- _BRANO SCELTO_
Bellezza
“La Bellezza non è mai stata, nei secoli, un valore assoluto. Fisica o divina, e stata di volta in volta armonica o dionisiaca, associata alla mostruosità nel Medioevo e all’equilibrio nel Rinascimento, sino a farsi artificio e citazione nel Novecento.” (Umberto Eco, Storia della bellezza, Bompiani 2012)
Che il concetto di bellezza sia indissolubilmente associato al corpus disciplinare dell’architettura è cosa indiscutibile, quanto meno a partire dal ricorrere frequente della triade vitruviana, quando si tenta di stabilire punti di riferimento stabili nella scena indeterminata e mutevole dell’architettura.
Il suo concetto affonda, insieme ad altre categorie dello pensiero come verità, ragione, giustizia, nell’universo ideale della classicità, nell’aspirazione a individuare riferimenti saldi, universali e immutabili, attraverso la consacrazione di valori assoluti, che assicurino stabilità ad un modello sociale.
Senza nemmeno tentare di indagare il significato di quel concetto, per tenermi a rispettosa distanza dall’autorevole dibattito che le varie discipline hanno contribuito a elaborare sull’analisi storica e semantica, sulla variazione dei paradigmi che hanno accompagnato nel tempo il mutare delle condizioni sociali e dei climi culturali, sul valore “oggettivo” o “soggettivo”della bellezza, sul suo essere il prodotto dell’intuizione piuttosto che dell’ingegno, o della osservanza di canoni prestabiliti o ancora sui processi di elaborazione mentale che conducono a generare e a percepire la bellezza, mi limiterò, se ciò può incontrare l’interesse di qualcuno, a segnalare la mia personale diffidenza nei confronti di ogni ricorso a categorie del pensiero descritte come “assolute, immutabili e universali”.

Voci della raccolta:
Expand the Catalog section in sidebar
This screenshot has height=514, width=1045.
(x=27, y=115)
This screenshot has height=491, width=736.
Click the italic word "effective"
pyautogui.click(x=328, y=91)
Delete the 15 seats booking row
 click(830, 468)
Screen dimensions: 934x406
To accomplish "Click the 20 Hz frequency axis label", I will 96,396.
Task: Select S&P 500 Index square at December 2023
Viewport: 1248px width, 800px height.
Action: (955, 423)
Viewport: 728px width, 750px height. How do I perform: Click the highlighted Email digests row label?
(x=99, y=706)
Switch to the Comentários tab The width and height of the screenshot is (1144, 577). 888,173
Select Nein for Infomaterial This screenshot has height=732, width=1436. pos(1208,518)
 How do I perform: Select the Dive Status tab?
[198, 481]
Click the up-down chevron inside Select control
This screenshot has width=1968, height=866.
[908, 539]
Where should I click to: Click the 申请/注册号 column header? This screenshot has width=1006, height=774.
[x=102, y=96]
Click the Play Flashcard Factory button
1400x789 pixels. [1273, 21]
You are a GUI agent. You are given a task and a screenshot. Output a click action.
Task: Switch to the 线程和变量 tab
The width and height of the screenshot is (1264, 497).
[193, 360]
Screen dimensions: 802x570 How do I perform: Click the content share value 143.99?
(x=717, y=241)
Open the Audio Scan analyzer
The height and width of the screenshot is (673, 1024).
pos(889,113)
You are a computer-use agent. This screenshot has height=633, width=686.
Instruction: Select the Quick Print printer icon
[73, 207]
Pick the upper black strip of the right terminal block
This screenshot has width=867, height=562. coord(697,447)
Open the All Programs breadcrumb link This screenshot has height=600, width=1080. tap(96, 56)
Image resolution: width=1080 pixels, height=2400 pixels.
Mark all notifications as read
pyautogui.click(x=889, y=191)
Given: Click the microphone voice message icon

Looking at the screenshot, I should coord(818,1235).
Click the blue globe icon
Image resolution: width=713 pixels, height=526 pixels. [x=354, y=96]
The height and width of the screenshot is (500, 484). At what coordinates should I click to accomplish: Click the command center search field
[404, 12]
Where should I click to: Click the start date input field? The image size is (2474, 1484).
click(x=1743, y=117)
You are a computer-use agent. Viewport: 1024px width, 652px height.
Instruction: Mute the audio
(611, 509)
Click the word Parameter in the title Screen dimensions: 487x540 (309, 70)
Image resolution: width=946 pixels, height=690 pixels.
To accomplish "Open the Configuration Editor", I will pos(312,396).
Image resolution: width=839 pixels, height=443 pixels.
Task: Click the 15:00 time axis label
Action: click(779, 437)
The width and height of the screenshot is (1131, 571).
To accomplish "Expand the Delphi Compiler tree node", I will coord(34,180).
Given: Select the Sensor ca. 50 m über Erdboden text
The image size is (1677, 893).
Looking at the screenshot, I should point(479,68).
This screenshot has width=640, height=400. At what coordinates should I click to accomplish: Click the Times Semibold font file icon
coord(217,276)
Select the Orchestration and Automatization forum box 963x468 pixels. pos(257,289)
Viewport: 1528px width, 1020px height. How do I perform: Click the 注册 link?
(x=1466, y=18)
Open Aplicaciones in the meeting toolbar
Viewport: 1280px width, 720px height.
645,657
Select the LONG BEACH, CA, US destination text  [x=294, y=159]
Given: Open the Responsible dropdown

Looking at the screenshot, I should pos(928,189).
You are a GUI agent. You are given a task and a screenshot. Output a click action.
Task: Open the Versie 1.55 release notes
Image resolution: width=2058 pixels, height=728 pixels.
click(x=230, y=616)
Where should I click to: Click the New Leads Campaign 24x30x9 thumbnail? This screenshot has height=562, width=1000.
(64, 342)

- _COMPITI_
1) Trasforma in una lista numerata le righe dell'elenco comprese tra quella che contiene "Select Nein for" e quella che contiene "[x=102, y=96]", entrambe incluse, tralasciando le righe vuote.
2) Prosegui il brano sulla bellezza dopo la sua ultima frase.

- _RISPOSTE AI COMPITI_
1)
1. Select Nein for Infomaterial This screenshot has height=732, width=1436. pos(1208,518)
2.  How do I perform: Select the Dive Status tab?
3. [198, 481]
4. Click the up-down chevron inside Select control
5. This screenshot has width=1968, height=866.
6. [908, 539]
7. Where should I click to: Click the 申请/注册号 column header? This screenshot has width=1006, height=774.
8. [x=102, y=96]

2)
Ritengo inoltre possa essere utile ricordare che solo in limitati periodi della storia (tra cui la contemporaneità) gli architetti hanno trascurato il progetto di palazzi, chiese, fortezze e monumenti, per occuparsi dei temi insediativi che riguardano l’umanità intera, nel suo dispiegarsi sociale e territoriale; solo in limitati periodi della storia i compiti dell’architetto sono stati trasferiti, dalla rappresentazione del potere del “Principe”, alla rappresentazione di poteri plurali, eterogenei per scale geografiche, per intensità e valori, difformi per livelli di concentrazione o dispersione, per interessi individuali o universali; alla rappresentazione cioè di ciò che – almeno nei suoi meccanismi formali – definiamo “Democrazia”.
E ciò non è poco per comprendere quanto vaste siano le implicazioni che discendono dall’interagire di architettura e bellezza (nella misura in cui viene assegnata alla categoria dell’assoluto) in ragione del rapporto indissolubile tra architettura e potere.
Osservo banalmente – e con una certa insofferenza – che nella scena quotidiana, di bellezza si parla sin troppo e a sproposito, mentre ben poco ci si interroga, con prudenza, con curiosità, con spirito di ricerca, sul come, dove e perché la bellezza possa davvero costituire una opportunità per allargare la consapevolezza dei nostri stessi comportamenti, delle nostre emozioni, dei nostri desideri, dei rapporti sociali e di potere che incontriamo lungo la nostra esistenza.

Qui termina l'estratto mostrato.